The memoir, published by Simon & Schuster, goes on sale today at bookstores across the country and overseas. The senator launched a book tour in New York over the weekend that will continue intermittently for the next six months, whenever she has a break in her Senate schedule.

Many of the passages in the book provide frank details of her life. She writes about her struggles with her strong-willed father, and how she had a hard time relating to her flamboyant mother-in-law, the late Virginia Ellis.

However, there is little new in her assessment of her political course, her time in the White House or her descriptions of Bill Clinton’s enemies.

For example, she told Walters she remained convinced that there was and is a “very well-financed, right-wing network of people — it’s not really conspiracy because it’s pretty much out in the light of day — that was after his presidency from the very beginning.”

Clinton’s book does not voice many regrets.
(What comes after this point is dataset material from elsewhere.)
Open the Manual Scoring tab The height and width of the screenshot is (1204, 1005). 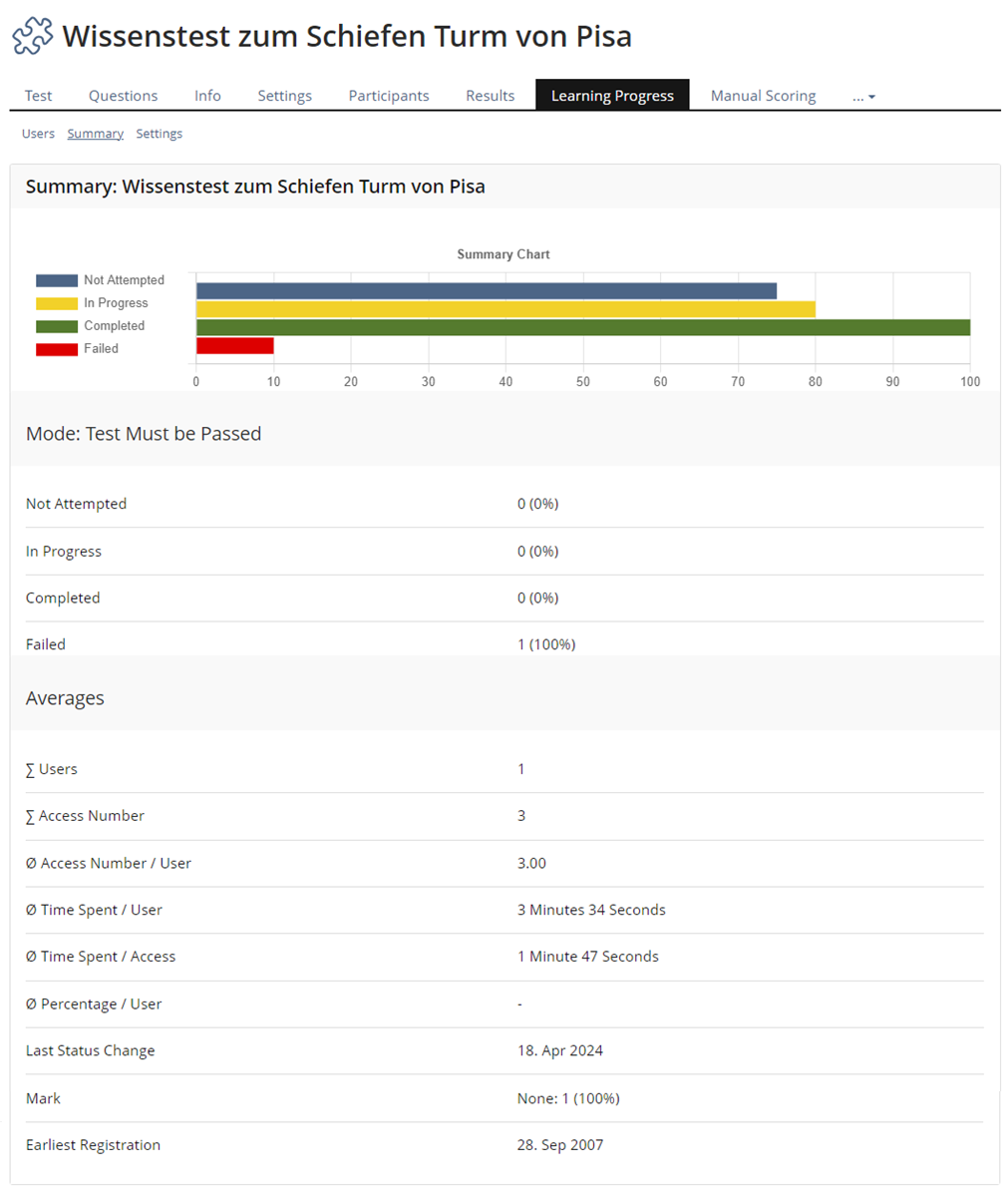[763, 96]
At one point, she writes that she and the president, during his first term, were probably too ambitious in thinking they could reform the American health-care system. “Our most critical mistake was trying to do too much, too fast,” she said.
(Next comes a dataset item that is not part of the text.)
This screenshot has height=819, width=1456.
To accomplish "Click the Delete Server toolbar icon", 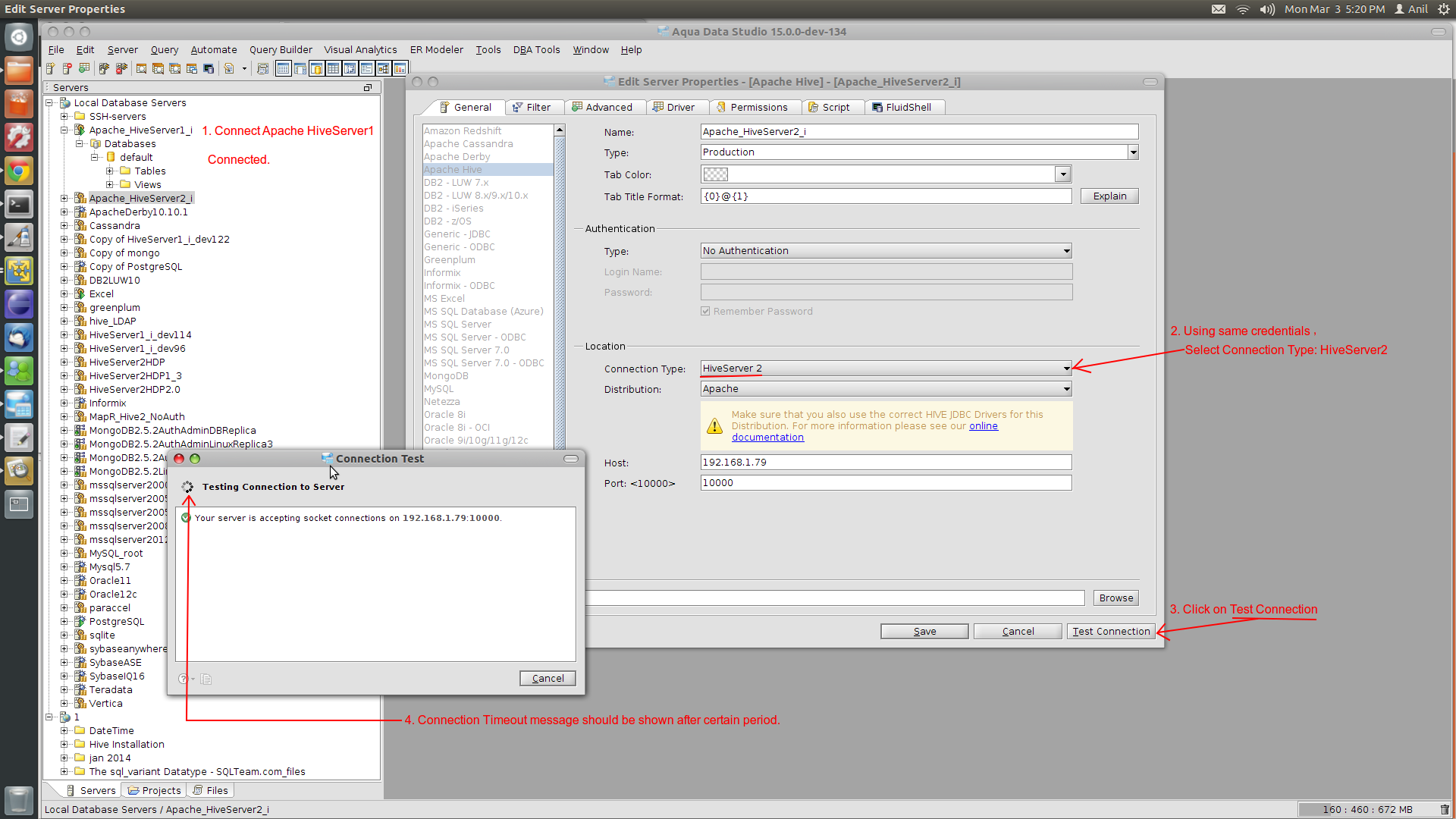I will [67, 68].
In August, Hillary Rodham Clinton will visit a Johnson County bookstore to sign copies of her new book, “Living History.” She is scheduled to be at Rainy Day Books, 2706 W. 53rd St. in Fairway, at 5:30 p.m. Aug. 12

The Clintons’ relationship, she said, hit a low in August 1998 — two days before the president testified about his affair with Lewinsky before a grand jury. Up until then, he had told her the relationship was not inappropriate. When he finally did come clean, she said, she shouted at him: “What are you saying? Why did you lie to me?”

When asked by Walters what she would do if she caught her husband being unfaithful again, Clinton said that topic was none of the public’s business. “That will be between us and that will be that zone of privacy that I believe in,” she said. “But right now I’m very, very hopeful and very committed to our marriage and our relationship.”

Clinton reiterated what she has said previously about her political future: that she has no plans to run for president in 2008. But her language left open the possibility for her to change her mind.